» REQUIRED TASK
Transcribe each of the entries below word for word, keeping every line as it appears.
******
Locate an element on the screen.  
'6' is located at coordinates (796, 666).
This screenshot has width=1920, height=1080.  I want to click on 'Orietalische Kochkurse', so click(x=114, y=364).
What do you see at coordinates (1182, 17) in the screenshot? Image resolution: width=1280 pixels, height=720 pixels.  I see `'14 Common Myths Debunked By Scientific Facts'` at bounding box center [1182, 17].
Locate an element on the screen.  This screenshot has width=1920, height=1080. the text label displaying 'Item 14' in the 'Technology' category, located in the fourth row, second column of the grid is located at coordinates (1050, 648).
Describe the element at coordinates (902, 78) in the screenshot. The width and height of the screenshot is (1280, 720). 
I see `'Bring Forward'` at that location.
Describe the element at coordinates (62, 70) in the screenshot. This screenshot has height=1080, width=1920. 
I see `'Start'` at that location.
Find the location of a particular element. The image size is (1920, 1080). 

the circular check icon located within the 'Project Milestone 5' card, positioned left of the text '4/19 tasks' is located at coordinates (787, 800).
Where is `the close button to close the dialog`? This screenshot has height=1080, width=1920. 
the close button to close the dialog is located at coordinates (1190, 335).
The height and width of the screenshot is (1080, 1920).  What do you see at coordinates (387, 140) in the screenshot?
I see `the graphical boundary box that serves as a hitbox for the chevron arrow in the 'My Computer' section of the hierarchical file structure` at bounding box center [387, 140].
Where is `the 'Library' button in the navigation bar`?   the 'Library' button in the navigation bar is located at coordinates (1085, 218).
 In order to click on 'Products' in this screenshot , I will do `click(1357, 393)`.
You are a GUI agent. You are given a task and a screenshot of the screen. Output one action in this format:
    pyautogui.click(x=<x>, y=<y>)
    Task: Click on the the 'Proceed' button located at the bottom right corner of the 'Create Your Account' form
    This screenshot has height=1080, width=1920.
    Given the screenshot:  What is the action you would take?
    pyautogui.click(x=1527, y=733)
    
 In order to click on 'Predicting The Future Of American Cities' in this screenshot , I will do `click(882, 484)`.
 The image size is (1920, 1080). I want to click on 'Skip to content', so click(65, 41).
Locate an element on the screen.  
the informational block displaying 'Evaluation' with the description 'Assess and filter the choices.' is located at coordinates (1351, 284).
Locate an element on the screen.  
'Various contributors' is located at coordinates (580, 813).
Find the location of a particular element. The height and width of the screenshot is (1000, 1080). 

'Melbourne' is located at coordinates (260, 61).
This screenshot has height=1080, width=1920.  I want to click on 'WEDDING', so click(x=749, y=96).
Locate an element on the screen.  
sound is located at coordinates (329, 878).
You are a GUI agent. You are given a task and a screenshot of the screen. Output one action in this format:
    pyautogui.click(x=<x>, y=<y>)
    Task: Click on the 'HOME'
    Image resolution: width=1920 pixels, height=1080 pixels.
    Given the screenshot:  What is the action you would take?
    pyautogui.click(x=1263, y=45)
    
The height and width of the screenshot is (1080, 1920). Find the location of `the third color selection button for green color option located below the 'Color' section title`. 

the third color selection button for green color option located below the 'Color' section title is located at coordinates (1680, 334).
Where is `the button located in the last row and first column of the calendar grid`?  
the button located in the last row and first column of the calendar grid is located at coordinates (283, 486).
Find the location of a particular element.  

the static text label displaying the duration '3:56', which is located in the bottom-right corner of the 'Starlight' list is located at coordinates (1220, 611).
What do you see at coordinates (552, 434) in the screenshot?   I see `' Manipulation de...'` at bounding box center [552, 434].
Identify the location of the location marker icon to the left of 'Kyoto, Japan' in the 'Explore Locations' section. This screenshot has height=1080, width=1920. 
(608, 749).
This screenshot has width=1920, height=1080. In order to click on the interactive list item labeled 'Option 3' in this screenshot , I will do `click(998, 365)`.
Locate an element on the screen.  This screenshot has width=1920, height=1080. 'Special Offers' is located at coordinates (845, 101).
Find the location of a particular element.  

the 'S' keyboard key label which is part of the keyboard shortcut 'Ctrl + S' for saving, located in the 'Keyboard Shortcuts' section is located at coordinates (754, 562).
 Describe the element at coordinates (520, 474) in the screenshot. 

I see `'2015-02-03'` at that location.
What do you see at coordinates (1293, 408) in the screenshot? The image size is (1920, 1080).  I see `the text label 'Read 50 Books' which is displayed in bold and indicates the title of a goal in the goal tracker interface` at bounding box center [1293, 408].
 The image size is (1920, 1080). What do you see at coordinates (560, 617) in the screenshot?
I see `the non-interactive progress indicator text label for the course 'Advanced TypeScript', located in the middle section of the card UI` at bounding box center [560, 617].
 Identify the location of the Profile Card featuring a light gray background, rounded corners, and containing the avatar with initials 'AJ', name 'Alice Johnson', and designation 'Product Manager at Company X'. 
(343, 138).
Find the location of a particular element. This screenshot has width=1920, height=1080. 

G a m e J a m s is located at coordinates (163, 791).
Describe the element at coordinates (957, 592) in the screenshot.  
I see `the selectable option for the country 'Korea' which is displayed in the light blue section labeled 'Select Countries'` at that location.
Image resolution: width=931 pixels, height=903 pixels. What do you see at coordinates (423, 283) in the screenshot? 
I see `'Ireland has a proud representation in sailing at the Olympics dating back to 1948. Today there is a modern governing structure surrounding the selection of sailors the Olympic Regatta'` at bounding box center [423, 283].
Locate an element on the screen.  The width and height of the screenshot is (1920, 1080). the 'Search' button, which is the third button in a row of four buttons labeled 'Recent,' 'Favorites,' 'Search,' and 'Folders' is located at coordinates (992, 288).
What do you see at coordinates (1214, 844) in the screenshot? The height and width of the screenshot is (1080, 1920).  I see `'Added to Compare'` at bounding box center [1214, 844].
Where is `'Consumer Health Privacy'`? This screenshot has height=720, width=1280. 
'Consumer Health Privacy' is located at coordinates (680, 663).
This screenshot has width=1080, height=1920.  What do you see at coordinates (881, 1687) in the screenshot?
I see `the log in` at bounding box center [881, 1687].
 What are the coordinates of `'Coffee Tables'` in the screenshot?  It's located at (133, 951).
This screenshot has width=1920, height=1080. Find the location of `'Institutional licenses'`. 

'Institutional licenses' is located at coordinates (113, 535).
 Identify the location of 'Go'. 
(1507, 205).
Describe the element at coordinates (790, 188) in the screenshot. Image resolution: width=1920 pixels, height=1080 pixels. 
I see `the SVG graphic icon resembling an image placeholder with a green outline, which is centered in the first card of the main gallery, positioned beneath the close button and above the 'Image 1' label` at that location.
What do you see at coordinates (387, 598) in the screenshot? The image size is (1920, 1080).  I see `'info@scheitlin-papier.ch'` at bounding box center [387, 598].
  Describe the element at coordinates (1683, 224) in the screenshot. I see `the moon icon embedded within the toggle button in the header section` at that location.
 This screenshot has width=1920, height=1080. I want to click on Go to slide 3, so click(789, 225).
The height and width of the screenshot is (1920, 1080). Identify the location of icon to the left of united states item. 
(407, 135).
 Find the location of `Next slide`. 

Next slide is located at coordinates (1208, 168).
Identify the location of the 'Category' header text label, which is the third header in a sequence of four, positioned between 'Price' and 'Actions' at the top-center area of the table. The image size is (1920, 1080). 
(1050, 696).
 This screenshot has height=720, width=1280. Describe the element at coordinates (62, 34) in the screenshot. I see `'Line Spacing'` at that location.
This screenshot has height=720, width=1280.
******
» FINISHED ANSWER
Locate an element on the screen.  
'6' is located at coordinates (796, 666).
This screenshot has width=1920, height=1080.  I want to click on 'Orietalische Kochkurse', so click(x=114, y=364).
What do you see at coordinates (1182, 17) in the screenshot? Image resolution: width=1280 pixels, height=720 pixels.  I see `'14 Common Myths Debunked By Scientific Facts'` at bounding box center [1182, 17].
Locate an element on the screen.  This screenshot has width=1920, height=1080. the text label displaying 'Item 14' in the 'Technology' category, located in the fourth row, second column of the grid is located at coordinates (1050, 648).
Describe the element at coordinates (902, 78) in the screenshot. The width and height of the screenshot is (1280, 720). 
I see `'Bring Forward'` at that location.
Describe the element at coordinates (62, 70) in the screenshot. This screenshot has height=1080, width=1920. 
I see `'Start'` at that location.
Find the location of a particular element. The image size is (1920, 1080). 

the circular check icon located within the 'Project Milestone 5' card, positioned left of the text '4/19 tasks' is located at coordinates (787, 800).
Where is `the close button to close the dialog`? This screenshot has height=1080, width=1920. 
the close button to close the dialog is located at coordinates (1190, 335).
The height and width of the screenshot is (1080, 1920).  What do you see at coordinates (387, 140) in the screenshot?
I see `the graphical boundary box that serves as a hitbox for the chevron arrow in the 'My Computer' section of the hierarchical file structure` at bounding box center [387, 140].
Where is `the 'Library' button in the navigation bar`?   the 'Library' button in the navigation bar is located at coordinates (1085, 218).
 In order to click on 'Products' in this screenshot , I will do `click(1357, 393)`.
You are a GUI agent. You are given a task and a screenshot of the screen. Output one action in this format:
    pyautogui.click(x=<x>, y=<y>)
    Task: Click on the the 'Proceed' button located at the bottom right corner of the 'Create Your Account' form
    This screenshot has height=1080, width=1920.
    Given the screenshot:  What is the action you would take?
    pyautogui.click(x=1527, y=733)
    
 In order to click on 'Predicting The Future Of American Cities' in this screenshot , I will do `click(882, 484)`.
 The image size is (1920, 1080). I want to click on 'Skip to content', so click(65, 41).
Locate an element on the screen.  
the informational block displaying 'Evaluation' with the description 'Assess and filter the choices.' is located at coordinates (1351, 284).
Locate an element on the screen.  
'Various contributors' is located at coordinates (580, 813).
Find the location of a particular element. The height and width of the screenshot is (1000, 1080). 

'Melbourne' is located at coordinates (260, 61).
This screenshot has height=1080, width=1920.  I want to click on 'WEDDING', so click(x=749, y=96).
Locate an element on the screen.  
sound is located at coordinates (329, 878).
You are a GUI agent. You are given a task and a screenshot of the screen. Output one action in this format:
    pyautogui.click(x=<x>, y=<y>)
    Task: Click on the 'HOME'
    Image resolution: width=1920 pixels, height=1080 pixels.
    Given the screenshot:  What is the action you would take?
    pyautogui.click(x=1263, y=45)
    
The height and width of the screenshot is (1080, 1920). Find the location of `the third color selection button for green color option located below the 'Color' section title`. 

the third color selection button for green color option located below the 'Color' section title is located at coordinates (1680, 334).
Where is `the button located in the last row and first column of the calendar grid`?  
the button located in the last row and first column of the calendar grid is located at coordinates (283, 486).
Find the location of a particular element.  

the static text label displaying the duration '3:56', which is located in the bottom-right corner of the 'Starlight' list is located at coordinates (1220, 611).
What do you see at coordinates (552, 434) in the screenshot?   I see `' Manipulation de...'` at bounding box center [552, 434].
Identify the location of the location marker icon to the left of 'Kyoto, Japan' in the 'Explore Locations' section. This screenshot has height=1080, width=1920. 
(608, 749).
This screenshot has width=1920, height=1080. In order to click on the interactive list item labeled 'Option 3' in this screenshot , I will do `click(998, 365)`.
Locate an element on the screen.  This screenshot has width=1920, height=1080. 'Special Offers' is located at coordinates (845, 101).
Find the location of a particular element.  

the 'S' keyboard key label which is part of the keyboard shortcut 'Ctrl + S' for saving, located in the 'Keyboard Shortcuts' section is located at coordinates (754, 562).
 Describe the element at coordinates (520, 474) in the screenshot. 

I see `'2015-02-03'` at that location.
What do you see at coordinates (1293, 408) in the screenshot? The image size is (1920, 1080).  I see `the text label 'Read 50 Books' which is displayed in bold and indicates the title of a goal in the goal tracker interface` at bounding box center [1293, 408].
 The image size is (1920, 1080). What do you see at coordinates (560, 617) in the screenshot?
I see `the non-interactive progress indicator text label for the course 'Advanced TypeScript', located in the middle section of the card UI` at bounding box center [560, 617].
 Identify the location of the Profile Card featuring a light gray background, rounded corners, and containing the avatar with initials 'AJ', name 'Alice Johnson', and designation 'Product Manager at Company X'. 
(343, 138).
Find the location of a particular element. This screenshot has width=1920, height=1080. 

G a m e J a m s is located at coordinates (163, 791).
Describe the element at coordinates (957, 592) in the screenshot.  
I see `the selectable option for the country 'Korea' which is displayed in the light blue section labeled 'Select Countries'` at that location.
Image resolution: width=931 pixels, height=903 pixels. What do you see at coordinates (423, 283) in the screenshot? 
I see `'Ireland has a proud representation in sailing at the Olympics dating back to 1948. Today there is a modern governing structure surrounding the selection of sailors the Olympic Regatta'` at bounding box center [423, 283].
Locate an element on the screen.  The width and height of the screenshot is (1920, 1080). the 'Search' button, which is the third button in a row of four buttons labeled 'Recent,' 'Favorites,' 'Search,' and 'Folders' is located at coordinates (992, 288).
What do you see at coordinates (1214, 844) in the screenshot? The height and width of the screenshot is (1080, 1920).  I see `'Added to Compare'` at bounding box center [1214, 844].
Where is `'Consumer Health Privacy'`? This screenshot has height=720, width=1280. 
'Consumer Health Privacy' is located at coordinates (680, 663).
This screenshot has width=1080, height=1920.  What do you see at coordinates (881, 1687) in the screenshot?
I see `the log in` at bounding box center [881, 1687].
 What are the coordinates of `'Coffee Tables'` in the screenshot?  It's located at (133, 951).
This screenshot has width=1920, height=1080. Find the location of `'Institutional licenses'`. 

'Institutional licenses' is located at coordinates (113, 535).
 Identify the location of 'Go'. 
(1507, 205).
Describe the element at coordinates (790, 188) in the screenshot. Image resolution: width=1920 pixels, height=1080 pixels. 
I see `the SVG graphic icon resembling an image placeholder with a green outline, which is centered in the first card of the main gallery, positioned beneath the close button and above the 'Image 1' label` at that location.
What do you see at coordinates (387, 598) in the screenshot? The image size is (1920, 1080).  I see `'info@scheitlin-papier.ch'` at bounding box center [387, 598].
  Describe the element at coordinates (1683, 224) in the screenshot. I see `the moon icon embedded within the toggle button in the header section` at that location.
 This screenshot has width=1920, height=1080. I want to click on Go to slide 3, so click(789, 225).
The height and width of the screenshot is (1920, 1080). Identify the location of icon to the left of united states item. 
(407, 135).
 Find the location of `Next slide`. 

Next slide is located at coordinates (1208, 168).
Identify the location of the 'Category' header text label, which is the third header in a sequence of four, positioned between 'Price' and 'Actions' at the top-center area of the table. The image size is (1920, 1080). 
(1050, 696).
 This screenshot has height=720, width=1280. Describe the element at coordinates (62, 34) in the screenshot. I see `'Line Spacing'` at that location.
This screenshot has height=720, width=1280.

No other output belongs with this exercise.